By Craig Webb, President, Webb Analytics
Employee time is money. So is the label paper used for printing price tags. When Peter Brown combined those factors with the tsunami of price changes coming into Hingham Lumber every day, he began to search for a better way.
The result is that this Cohasset, MA, institution is turning to digital shelf labels (DSLs) to identify the 32,500 different products in the store and warehouse. Often disdained by LBM dealers for being prohibitively expensive, Brown estimates the DSLs will pay for themselves in 18 to 24 months, and have been freeing up staff time virtually from the start.
Brown, Hingham's store manager, bases that estimate on several cost factors:
Creating new price tags on label sheets for around 500 to 800 products per week.

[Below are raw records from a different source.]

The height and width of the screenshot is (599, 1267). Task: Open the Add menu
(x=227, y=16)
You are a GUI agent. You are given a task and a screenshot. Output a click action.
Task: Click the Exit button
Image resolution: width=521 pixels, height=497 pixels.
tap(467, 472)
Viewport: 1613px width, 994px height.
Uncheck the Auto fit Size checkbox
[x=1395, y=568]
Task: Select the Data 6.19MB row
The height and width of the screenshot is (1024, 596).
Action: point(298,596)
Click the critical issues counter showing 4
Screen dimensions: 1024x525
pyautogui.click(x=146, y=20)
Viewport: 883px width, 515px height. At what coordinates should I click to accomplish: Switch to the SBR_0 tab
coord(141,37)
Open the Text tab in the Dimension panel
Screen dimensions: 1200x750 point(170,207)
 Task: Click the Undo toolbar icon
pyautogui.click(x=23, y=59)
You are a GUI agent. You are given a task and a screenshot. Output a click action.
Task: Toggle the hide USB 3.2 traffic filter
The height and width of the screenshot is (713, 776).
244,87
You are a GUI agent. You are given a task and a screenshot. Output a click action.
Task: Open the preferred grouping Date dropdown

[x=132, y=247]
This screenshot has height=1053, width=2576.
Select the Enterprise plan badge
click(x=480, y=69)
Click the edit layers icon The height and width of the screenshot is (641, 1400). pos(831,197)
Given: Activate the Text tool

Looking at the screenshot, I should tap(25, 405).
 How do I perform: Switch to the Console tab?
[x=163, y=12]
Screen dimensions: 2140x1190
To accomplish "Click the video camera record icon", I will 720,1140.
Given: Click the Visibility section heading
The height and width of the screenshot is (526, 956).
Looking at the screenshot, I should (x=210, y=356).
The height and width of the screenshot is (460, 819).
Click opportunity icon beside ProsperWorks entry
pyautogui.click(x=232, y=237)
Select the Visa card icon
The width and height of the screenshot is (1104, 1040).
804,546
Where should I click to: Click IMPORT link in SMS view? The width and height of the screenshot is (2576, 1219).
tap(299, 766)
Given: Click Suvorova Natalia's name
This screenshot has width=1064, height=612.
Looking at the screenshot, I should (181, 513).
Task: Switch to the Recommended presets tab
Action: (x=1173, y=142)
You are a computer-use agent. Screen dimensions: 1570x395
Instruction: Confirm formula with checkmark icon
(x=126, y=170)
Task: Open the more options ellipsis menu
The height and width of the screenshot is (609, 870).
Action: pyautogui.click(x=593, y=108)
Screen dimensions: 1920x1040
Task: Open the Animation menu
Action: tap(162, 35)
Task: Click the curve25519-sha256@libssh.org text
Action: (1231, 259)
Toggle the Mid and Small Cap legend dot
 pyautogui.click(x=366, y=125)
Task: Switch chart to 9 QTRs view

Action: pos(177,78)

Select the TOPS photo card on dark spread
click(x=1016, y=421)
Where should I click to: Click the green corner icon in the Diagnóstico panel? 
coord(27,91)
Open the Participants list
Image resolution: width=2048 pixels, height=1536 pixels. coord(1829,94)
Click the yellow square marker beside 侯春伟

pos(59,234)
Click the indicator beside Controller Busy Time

Employee time spent going through the store, finding those products on store shelves, and then replacing the existing price tags.
Dealing with employee malaise involving what is one of the most boring jobs in a store.
In contrast, once the DSLs are in place, Brown estimates it takes roughly five minutes to download the price changes into the company's ERP system, relay that information to the system that manages the DSLs, and then wait 10 minutes at most to see the labels update automatically throughout the store.
Brown also likes how he can put more information onto a DSL. For instance, in the photo above, the "QOH" and "QOO" refer to quantities on hand and quantities on order. Knowing that at the point of sale helps with customer interactions and inventory counting. The "S33N" identifies the product's location in the store. Other information provide the numerical equivalent of the bar code and the product code used by the vendor or distributor.
Hingham employs 20 people in its paint and hardware departments, and Brown estimates it took one full-time equivalent person just to change price tags. Installing DSLs has "freed up staffing to attend more to customer service," he said.
What about installation time and effort? In Hingham's case, Brown is doing the installation work slowly and mainly by himself, section by section, because the store is going to be redesigned in the coming year. Thus, only about 10% of the current price tags have been swapped for DSLs, he said. But that's enough to learn some things.
First, Brown estimates it will take the average person about 30 seconds to program a DSL for the product and location where it will be installed. He believes that's about the same amount of time it takes to change a paper label when you add the seconds needed to find the product in the store. With practice, Brown believes you can change each DSL faster than half a minute.
Most of Hingham's DSLs have a 2.2-inch diagonal screen, but some are 7 inches (to present more marketing information) while others are strips that can run the width of the planogram. Those can be programmed to deliver colorful messages along with showing prices.
Hingham bought its DSLs from VusionGroup, a French company. (In general, DSLs are far more popular at home centers outside the U.S. than inside.) Whoever you buy from, it's a good idea to mention if you're part of a buying group, as the vendor might be offering the DSLs to buying group members at a discounted price. The lower the price, the faster the ROI.
Brown believes you don't need an IT expert on staff to run the software that drives DSLs, but in his case he wanted to create custom software to help VusionGroup talk with Hingham's BisTrack ERP system. On such occasions it helps to have someone who can work in a SQL system. But, in general, "if you know how to use an app on your phone, you can do this," Brown said
Skeptics about DSLs have brought up concerns over battery life. VusionGroup's DSLs promise 10 years of service, and Brown said that to date he has had just one DSL fail out of the 3,000 he has purchased.